La liberazione è avvenuta comunque con misure sostitutive, tra cui il divieto di lasciare la Svizzera, l’obbligo di consegna dei documenti e la presentazione quotidiana alla polizia. Viene applicato il principio del diritto penale svizzero secondo cui l’imputato resta libero fino al giudizio. Il ministro degli Esteri Antonio Tajani ha definito la scarcerazione di Moretti «un oltraggio alle famiglie». Sulla stessa linea la presidente del consiglio Giorgia Meloni, che ha parlato di «insulto alla memoria delle vittime» e ha annunciato che il governo italiano chiederà conto alle autorità svizzere di quanto accaduto. L’avvocato Alessandro Vaccaro, che assiste la famiglia di Emanuele Galeppini, il sedicenne morto nella strage, ha detto che la scarcerazione di Moretti «lascia interdetti», anche perché nelle ultime ore emergono i paradossi dell’inchiesta. Mentre il gestore del Constellation esce dal carcere grazie a soldi di benefattori anonimi, il procedimento si allarga, seguendo la stessa linea della difesa dei Moretti: se le regole sono state rispettate, le responsabilità vanno cercate lungo la filiera dei controlli.
L’incendio del bar Le Constellation a Crans-Montana, la notte di Capodanno, ha causato 40 morti e 116 feriti. A quasi tre settimane dal rogo, 70 persone sono ancora ricoverate in Svizzera e all’estero; due giovani italiani sono stati dimessi dal Niguarda di Milano, mentre altri restano in rianimazione o in reparti specialistici per ustioni gravi e danni respiratori. Secondo gli inquirenti, l’incendio sarebbe stato causato dalle scintille di candele «fontana» che hanno incendiato una schiuma insonorizzante nel piano interrato. La ricostruzione dovrà chiarire dinamica, capienza e vie di fuga. Ma l’indagine è destinata ad allargarsi ad altri soggetti: i gestori sostengono che la responsabilità non fosse solo loro ma di chi doveva vigilare. I controlli antincendio spettavano ai servizi tecnici comunali, sotto la vigilanza del Cantone, e funzionari e responsabili delle ispezioni potrebbero finire sotto esame.

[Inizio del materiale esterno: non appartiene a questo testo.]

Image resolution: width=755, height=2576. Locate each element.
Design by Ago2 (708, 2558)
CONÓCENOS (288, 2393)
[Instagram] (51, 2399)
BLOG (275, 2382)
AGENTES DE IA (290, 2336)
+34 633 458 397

È accertato che il locale non veniva ispezionato dal 2019. Il vicesindaco Nicole Bonvin Clivaz ha ammesso l’assenza di controlli. Continuano inoltre a circolare voci non confermate secondo cui i muri del locale potrebbero essere di sua proprietà. A richiamare il tema sono state le parole di Tommaso Lucia, dirigente del Mef e padre di un ragazzo ustionato, che ha parlato di risarcimenti inadeguati e ha definito Moretti una possibile «testa di legno». Sul piano civile, l’avvocato svizzero Rainer Deecke ha spiegato che la riparazione morale può arrivare a 100.000 franchi o più nei casi di ustioni gravi, mentre per la morte di un adolescente senza reddito l’indennizzo ai familiari oscilla tra 20.000 e 40.0000 franchi per congiunto. I danni complessivi, in presenza di responsabilità solidale anche degli enti pubblici, possono raggiungere cifre molto elevate. Ma è qui che si concentra l’allarme delle famiglie: che una dispersione delle colpe, tra gestori, tecnici e istituzioni, si traduca in anni di contenziosi, con risarcimenti rinviati o ridotti e il rischio concreto che, alla fine, nessuno paghi davvero per tutti.